### Work task
Write the data out again exactly, dropping any images it holds.

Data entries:
▶

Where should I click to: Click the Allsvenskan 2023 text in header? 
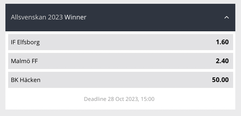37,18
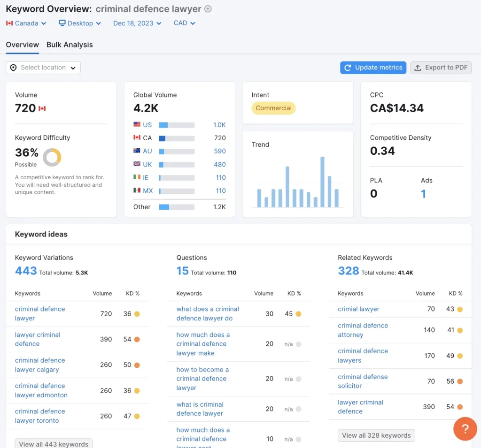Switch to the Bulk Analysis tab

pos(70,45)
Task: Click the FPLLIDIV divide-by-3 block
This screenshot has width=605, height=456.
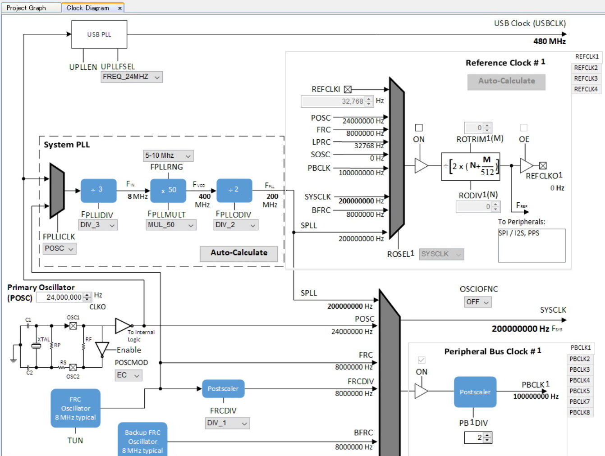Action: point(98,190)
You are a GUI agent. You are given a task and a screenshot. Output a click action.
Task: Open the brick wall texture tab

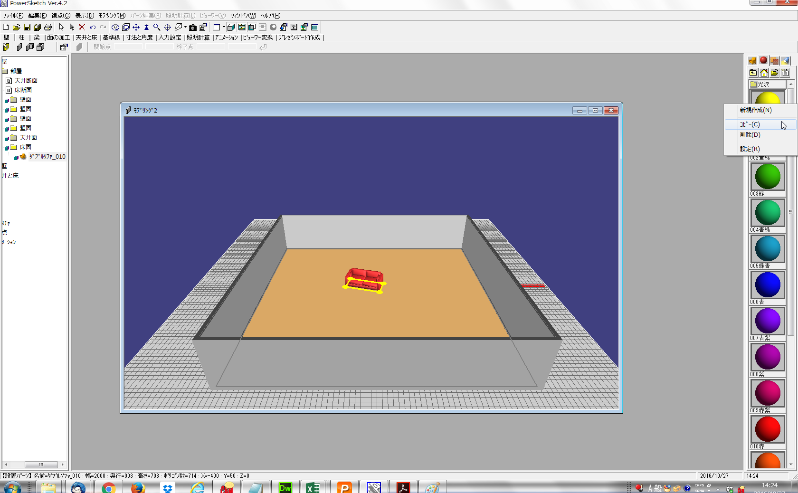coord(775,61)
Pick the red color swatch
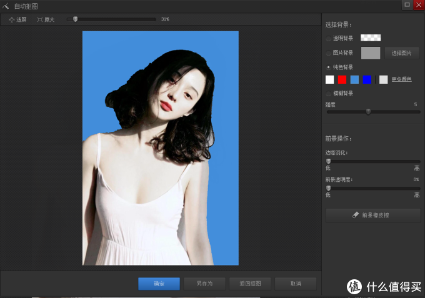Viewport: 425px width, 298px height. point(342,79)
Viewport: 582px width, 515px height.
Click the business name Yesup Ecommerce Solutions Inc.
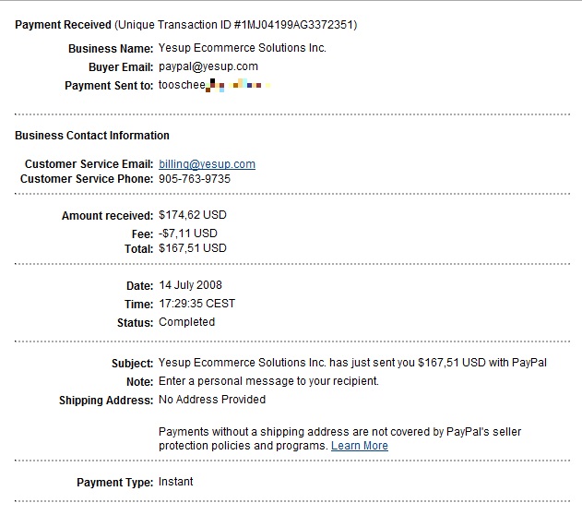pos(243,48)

◀

### Answer for this exercise
Where should I click to: Click the Allsvenskan 2023 text in header? 
37,18
Switch to the Bulk Analysis tab

pos(70,45)
Task: Click the FPLLIDIV divide-by-3 block
This screenshot has width=605, height=456.
Action: point(98,190)
You are a GUI agent. You are given a task and a screenshot. Output a click action.
Task: Open the brick wall texture tab

coord(775,61)
Pick the red color swatch
Viewport: 425px width, 298px height. point(342,79)
Viewport: 582px width, 515px height.
Click the business name Yesup Ecommerce Solutions Inc.
pos(243,48)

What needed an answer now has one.